Passing your hash to unordered_set
struct MyInstanceHash { ... };
using MyUnorderedSet = std:unordered_set<Instance, MyInstanceHash>;
Here, you simply pass your own hash function to the container and be done with it. The drawback is that you have to explicitly type your own container.
Using hash_append
Note, however, there is the N3980 Standard proposal is currently pending for review. This proposal features a much superior design that uses a universal hash function that takes an arbitrary byte stream to be hashed by its template parameter (the actual hashing algorithm)
template <class HashAlgorithm>
struct uhash
{
using result_type = typename HashAlgorithm::result_type;
template <class T>
result_type
operator()(T const& t) const noexcept
{
HashAlgorithm h;
using std::hash_append;
hash_append(h, t);
return static_cast<result_type>(h);
}
};
A user-defined class X then has to provide the proper hash_append through which it presents itself as a byte stream, ready to be hashed by the univeral hasher.
class X
{
std::tuple<short, unsigned char, unsigned char> date_;
std::vector<std::pair<int, int>> data_;
public:
// ...
friend bool operator==(X const& x, X const& y)
{
return std::tie(x.date_, x.data_) == std::tie(y.date_, y.data_);
}
// Hook into the system like this
template <class HashAlgorithm>
friend void hash_append(HashAlgorithm& h, X const& x) noexcept
{
using std::hash_append;
hash_append(h, x.date_);
hash_append(h, x.data_);
}
}
For more details, see the presentation by the author #HowardHinnant at CppCon14 (slides, video).

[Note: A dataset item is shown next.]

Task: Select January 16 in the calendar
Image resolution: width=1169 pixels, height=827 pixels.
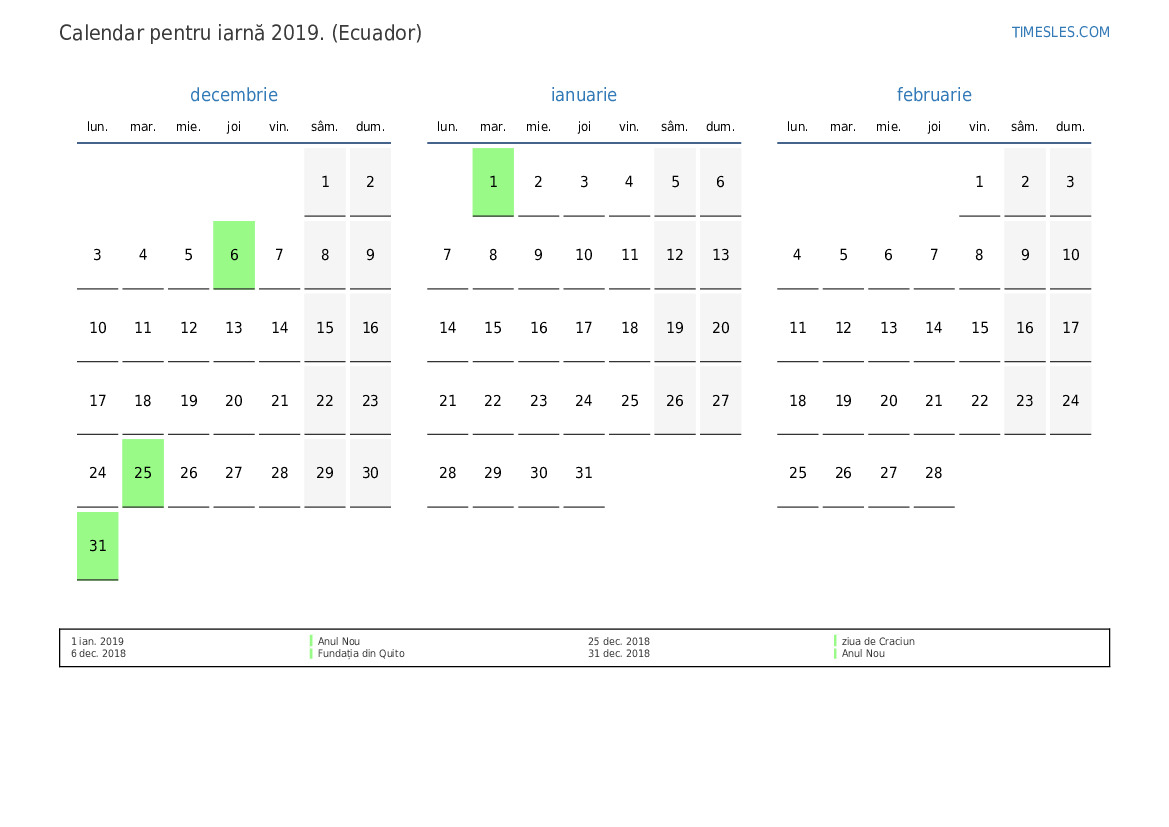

Full source code by both the author and Bloomberg is available.
Do not specialise std::hash, instead write your own hash function object (see Edge_Hash below) and declare your unordered_set with two template arguments.
#include <unordered_set>
#include <functional>
namespace foo
{
// an edge is a link between two nodes
struct Edge
{
size_t src, dst;
};
// this is an example of symmetric hash (suitable for undirected graphs)
struct Edge_Hash
{
inline size_t operator() ( const Edge& e ) const
{
static std::hash<size_t> H;
return H(e.src) ^ H(e.dst);
}
};
// this keeps all edges in a set based on their hash value
struct Edge_Set
{
// I think this is what you're trying to do?

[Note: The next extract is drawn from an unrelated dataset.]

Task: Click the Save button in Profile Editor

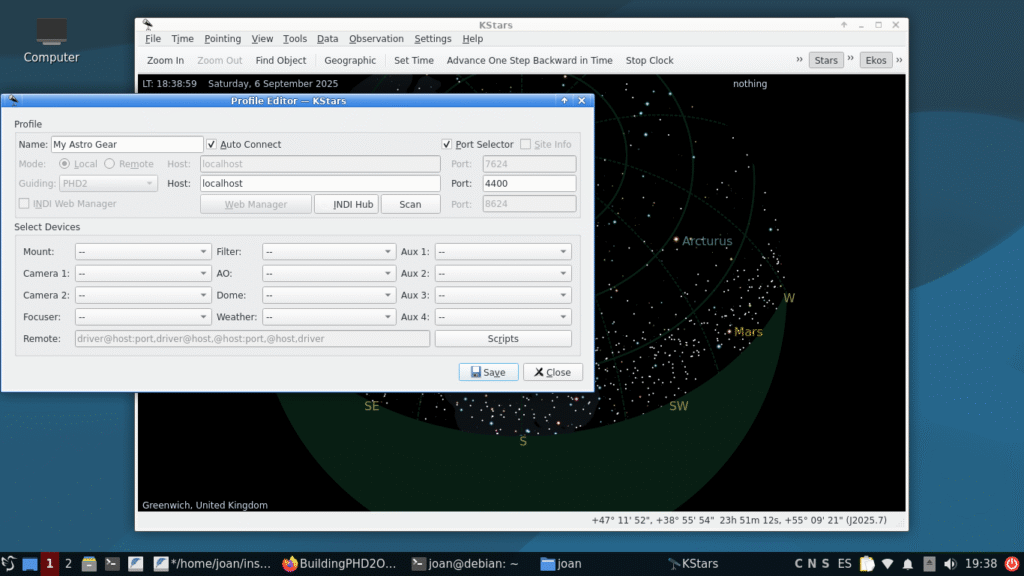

std::unordered_set<Edge,Edge_Hash> edges;
};
}
int main()
{
foo::Edge_Set e;
}
Related posts are, eg:
Inserting in unordered_set using custom hash function
Trouble creating custom hash function unordered_map
Thanks to everyone.
I have found the reason and solved the problem somehow: visual studio accepted the InstanceHash when I was defining instances_. Since I was changing the use of set to unordered_set, I forgot to specify InstanceHash when I tried to get the const_iterator, so this time the compiler tried to use the std::hash<> things and failed. But the compiler didn't locate the line using const_iterator, so I mistakenly thought it didn't accept InstanceHash when I was defining instances_.
I also tried to specialize the std::hash<> for class Instance. However, this specialization requires at least the declaration of class ca::Instance and some of its member functions to calculate the hash value. After this specialization, the definition of class ca::InstanceManage will use it.
I now generally put declarations and implementations of almost every classes and member functions together. So, the thing I need to do is probably to split the ca namespace scope to 2 parts and put the std{ template <> struct hash<ca::Instance>{...}} in the middle.